Opinion Number: 26-ORD-189
Date Issued: 5/1/2026
Parties: Leslie Haun/Little Sandy Correctional Complex
Opinion Content:
May 1, 2026
In re: Leslie Haun/Little Sandy Correctional Complex
Summary: The Office cannot resolve the factual dispute regarding
whether records provided by the Little Sandy Correctional Complex
(“the Complex”) are, in fact, responsive to the Appellant’s request.
Open Records Decision
On March 5, 2026, inmate Leslie Haun (“Appellant”) submitted a request to
the Complex seeking (1) emails sent to or from a named Complex employee that
“pertain” to him and to grievances submitted to three named individuals between
January 1 and March 4, 2026, and (2) any “‘requests’ for time extensions” related to
two specified grievances. In response, the Complex stated that it possesses one email
that is responsive to the request and possesses no records regarding time extension
requests. The Complex also provided four pages of grievances it determined were
responsive to the request. This appeal followed.

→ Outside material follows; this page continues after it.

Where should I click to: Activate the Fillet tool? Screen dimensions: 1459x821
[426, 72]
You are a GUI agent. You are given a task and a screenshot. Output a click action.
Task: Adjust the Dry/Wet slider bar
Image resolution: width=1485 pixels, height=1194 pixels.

The Appellant complains that none of the records provided by the Complex
were responsive to his request. Under KRS 61.880(4), a person may petition the
Attorney General to review an agency’s action, short of denial of inspection, if the
“person feels the intent of [the Act] is being subverted by an agency short of denial of
inspection.” A public agency may subvert the intent of the Act by “commingling
nonresponsive records with responsive records so as to create unnecessary
impediments to effective review.” See, e.g., 07-ORD-105; 08-ORD-032; 17-ORD-272;
21-ORD-234. For its part, the Complex explains that the grievances it provided were
attachments to the requested email, and therefore responsive to the Appellant’s
request.
Ultimately, the parties disagree regarding whether the produced records were,
in fact, responsive to the request. The Office cannot resolve factual disputes between
a requester and a public agency about the content of the records produced. See, e.g.,
26-ORD-017; 22-ORD-246; 22-ORD-010; 19-ORD-083; 03-ORD-061; OAG 89-
81. Thus, the Office cannot resolve the parties’ factual dispute or find that the
Complex violated the Act. 1
A party aggrieved by this decision may appeal it by initiating an action in the
appropriate circuit court under KRS 61.880(5) and KRS 61.882 within 30 days from
the date of this decision. Under KRS 61.880(3), the Attorney General shall be notified
of any action in circuit court, but shall not be named as a party in that action or in
any subsequent proceedings. The Attorney General will accept notice of the complaint
emailed to [email protected].
Russell Coleman
Attorney General
/s/ Zachary M. Zimmerer
Zachary M. Zimmerer
Assistant Attorney General
Leslie Haun #205731, Appellant
Nathan Goens, Assistant General Counsel, Justice and Public Safety Cabinet
Charles Bates, Staff Attorney III, Justice and Public Safety Cabinet
Sara Talarigo, Paralegal, Justice and Public Safety Cabinet
Ann Smith, Executive Staff Advisor, Justice
1 The Appellant also alleges the Complex violated the Act by planning to deny a different request
he also submitted on March 5, 2026. According to the Appellant, another inmate informed him that
Complex staff did not intend to provide him with the requested records. However, the Appellant has
only provided the Office with a copy of his request and has neither provided the Office with the
Complex’s response or stated that the Complex did not respond to his request. As such, the Appellant
has failed to invoke the jurisdiction of the Office regarding this request. See KRS 61.880(2)(a).